"""

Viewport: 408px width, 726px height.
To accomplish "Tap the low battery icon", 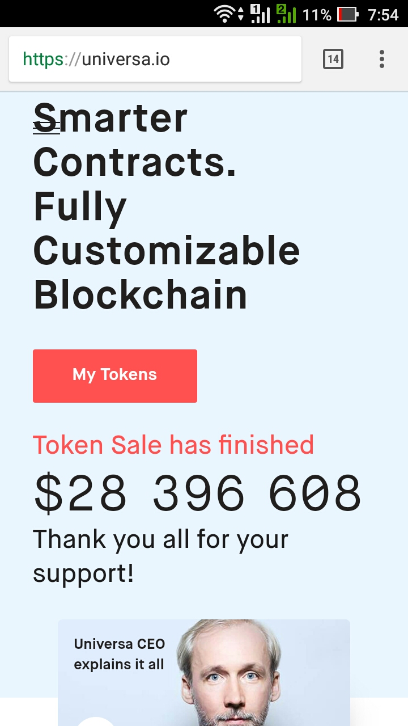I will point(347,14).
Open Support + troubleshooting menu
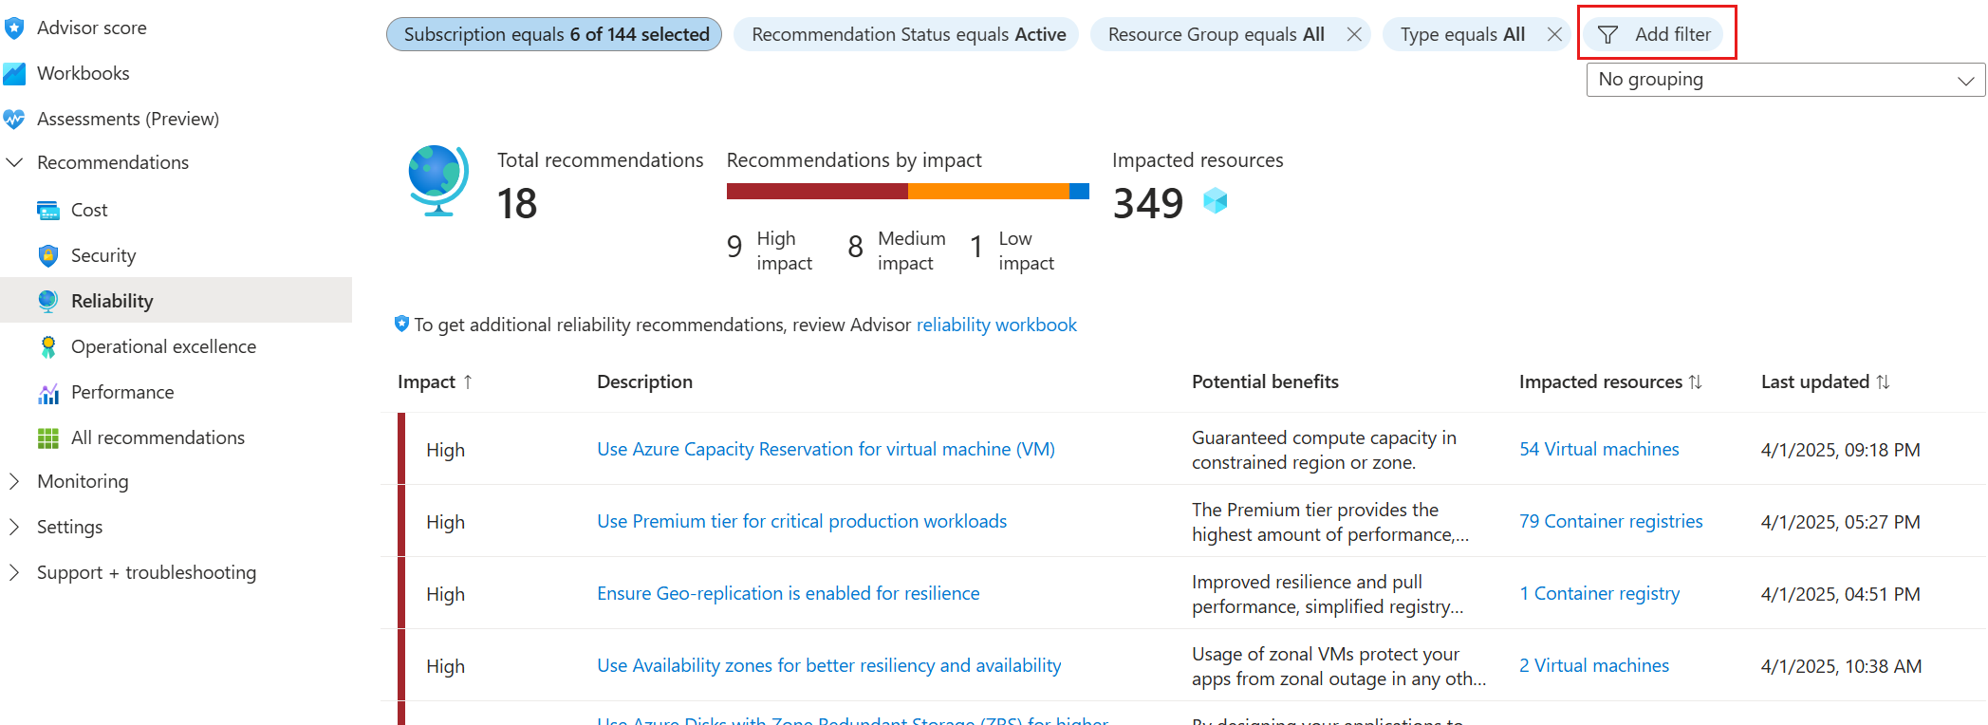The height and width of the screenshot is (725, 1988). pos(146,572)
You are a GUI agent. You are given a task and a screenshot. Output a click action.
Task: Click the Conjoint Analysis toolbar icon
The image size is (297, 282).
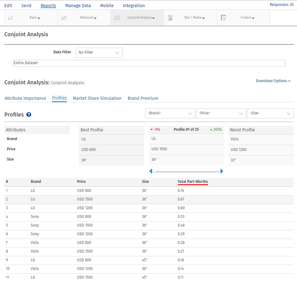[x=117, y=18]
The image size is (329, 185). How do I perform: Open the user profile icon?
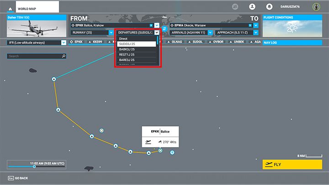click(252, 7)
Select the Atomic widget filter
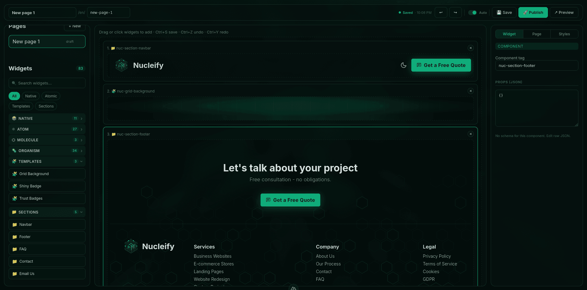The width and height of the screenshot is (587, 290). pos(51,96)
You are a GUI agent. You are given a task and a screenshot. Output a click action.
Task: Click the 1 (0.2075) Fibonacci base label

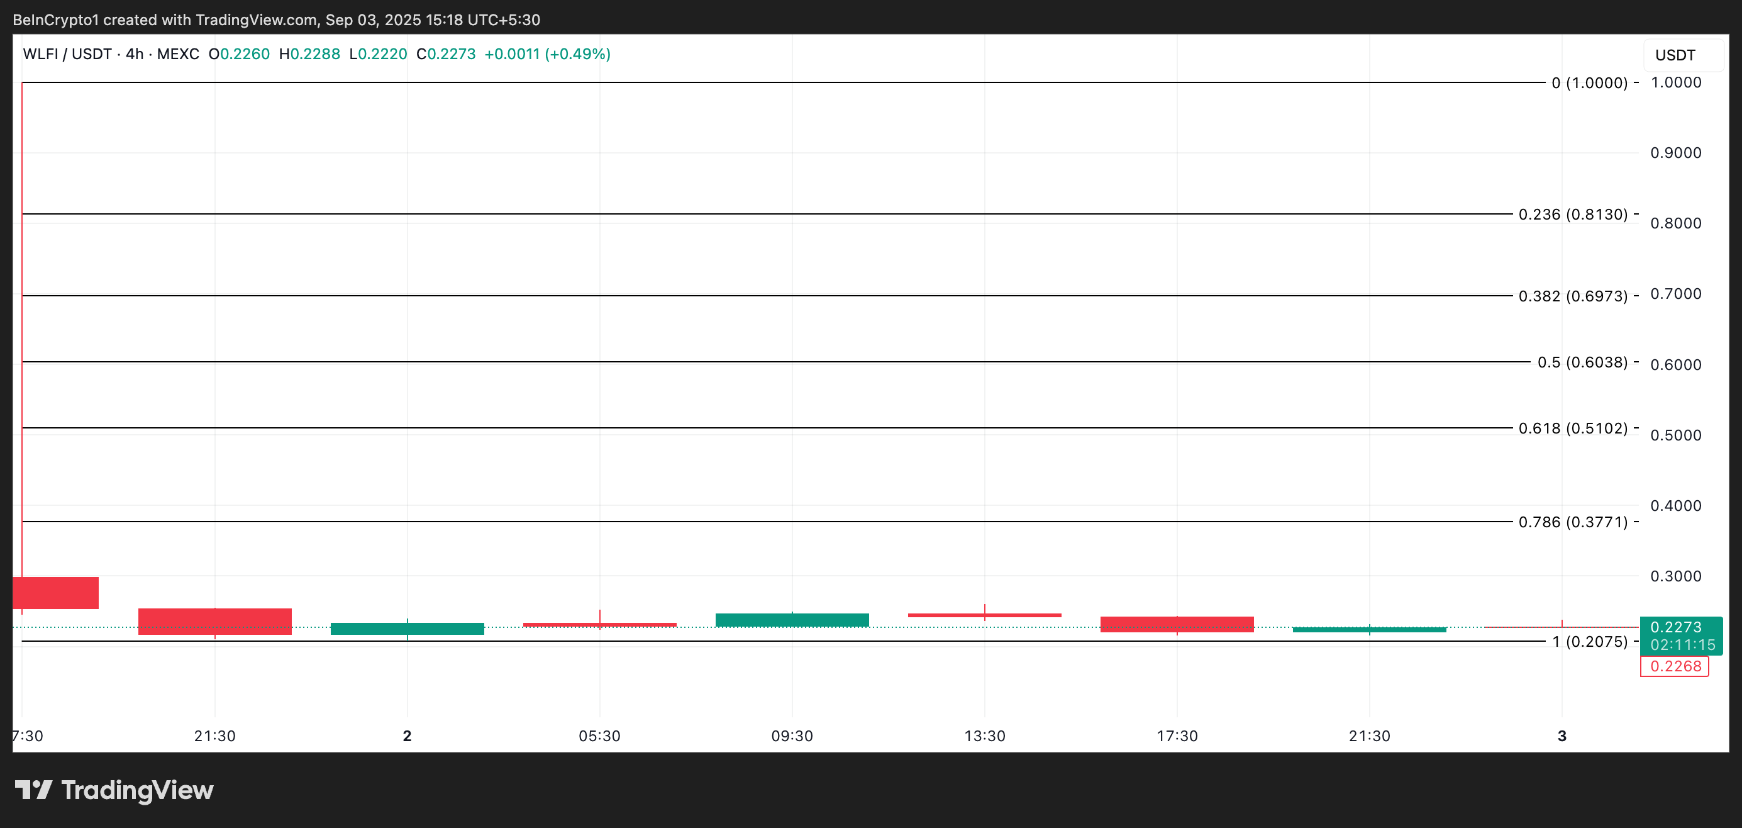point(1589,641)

"""
"""

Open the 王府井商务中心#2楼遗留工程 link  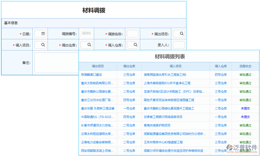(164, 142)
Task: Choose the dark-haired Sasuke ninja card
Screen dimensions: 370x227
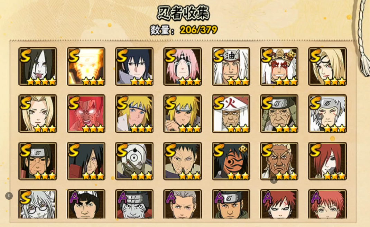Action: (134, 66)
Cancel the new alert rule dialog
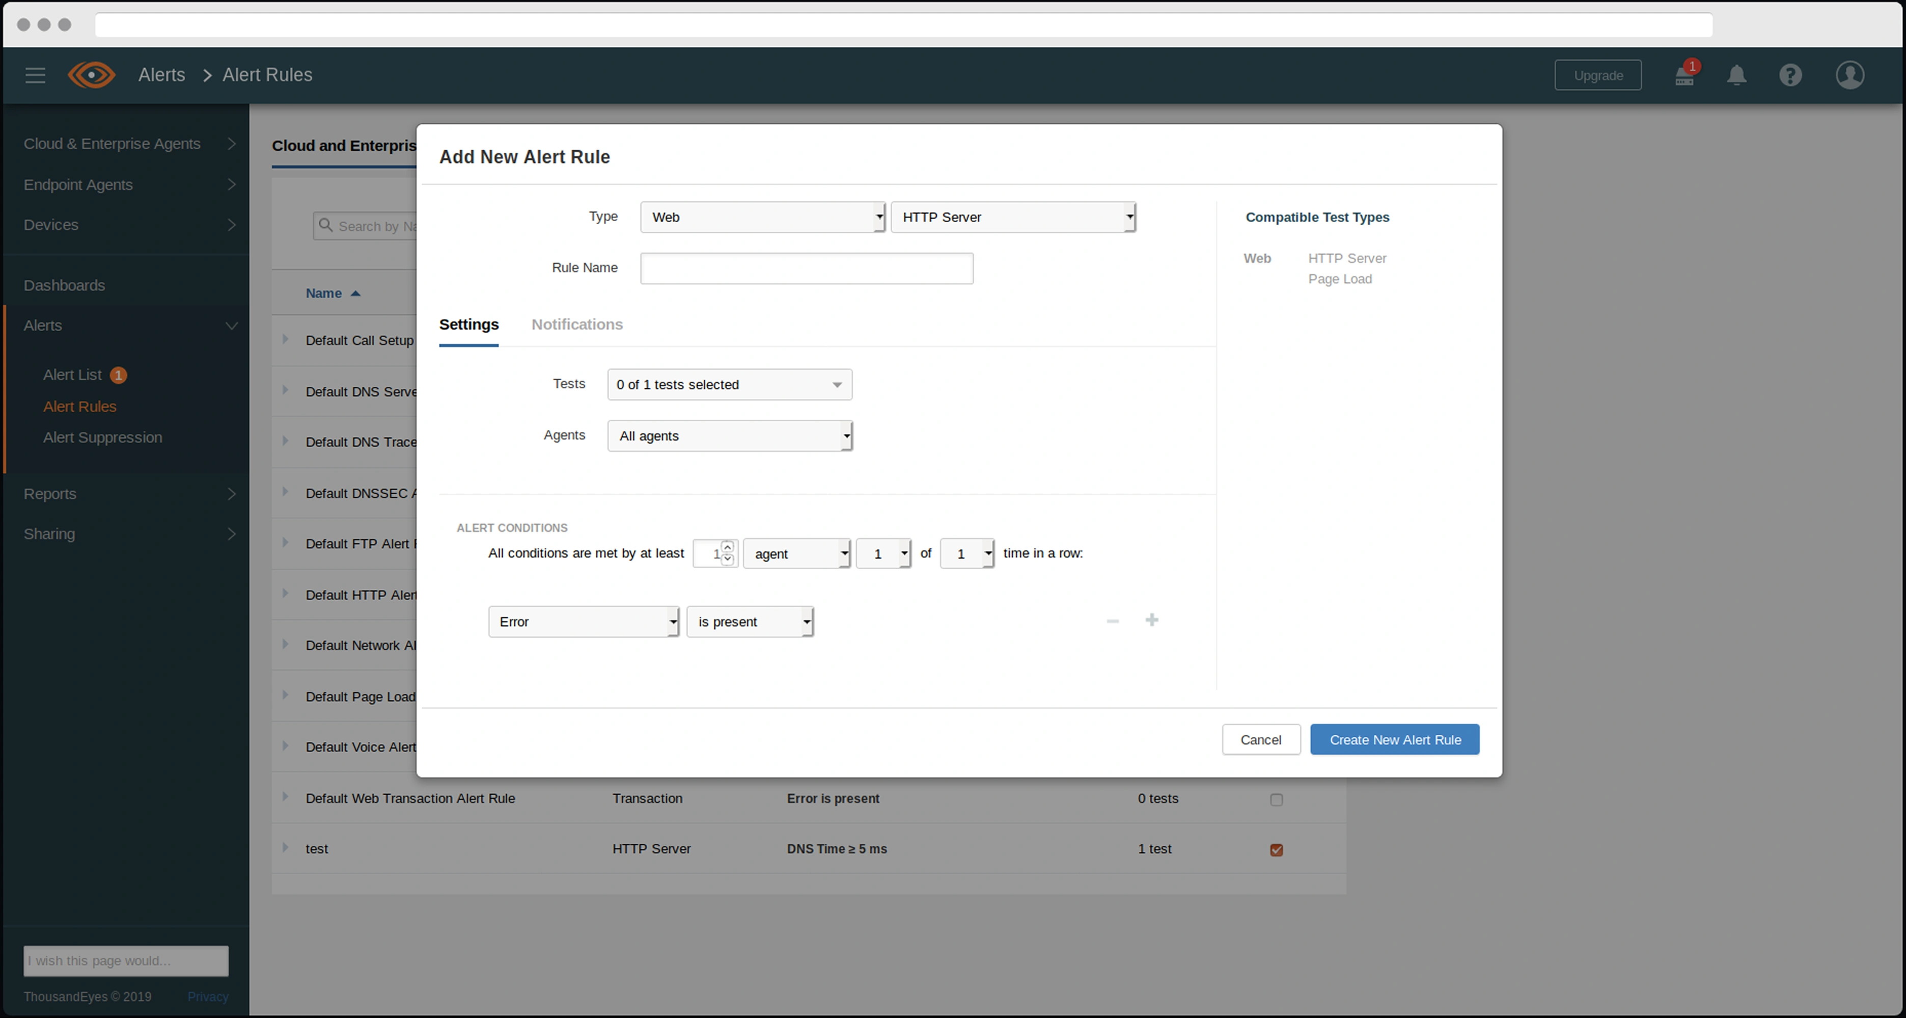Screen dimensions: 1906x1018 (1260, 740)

"""
"""

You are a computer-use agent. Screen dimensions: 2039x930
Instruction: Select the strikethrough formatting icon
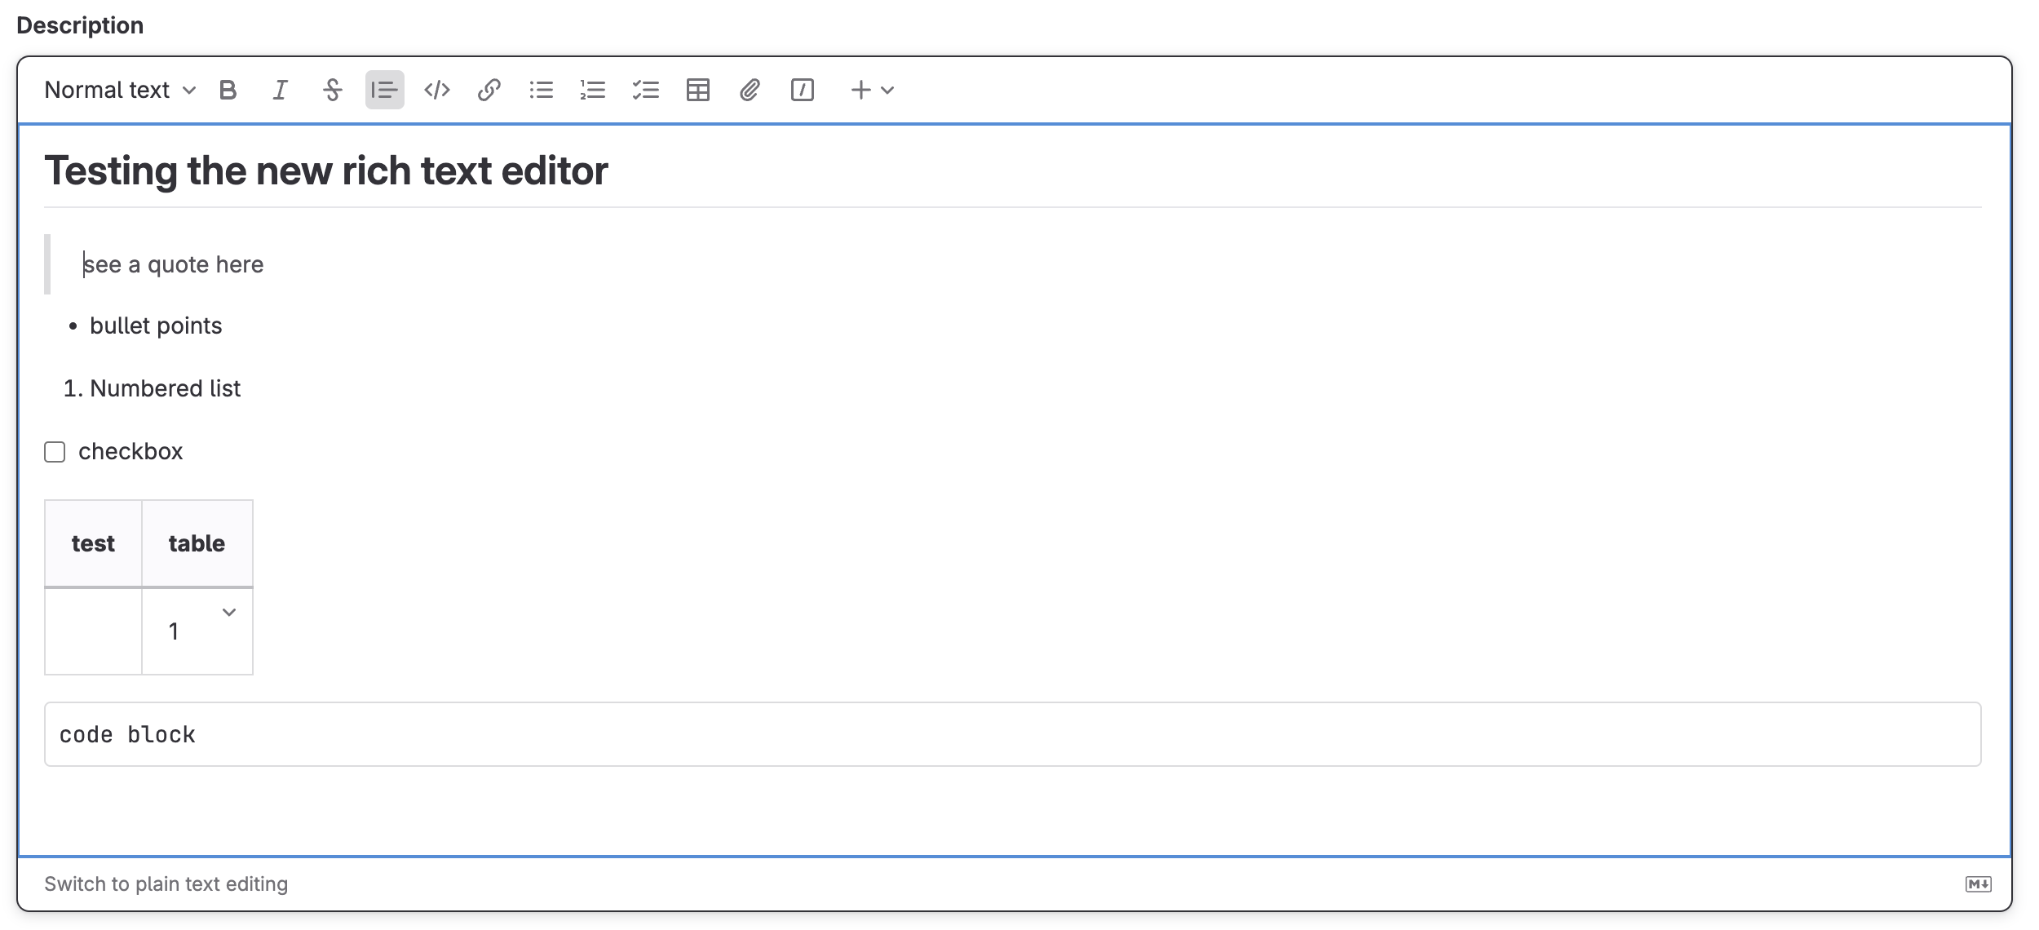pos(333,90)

"""

_Directions_: Gather every line of the listing above that contains the string "size". Matches must have the same case.

_Answer to the exercise_:
The image size is (297, 282).
The image size is (329, 185). How do I perform: Open the user profile icon?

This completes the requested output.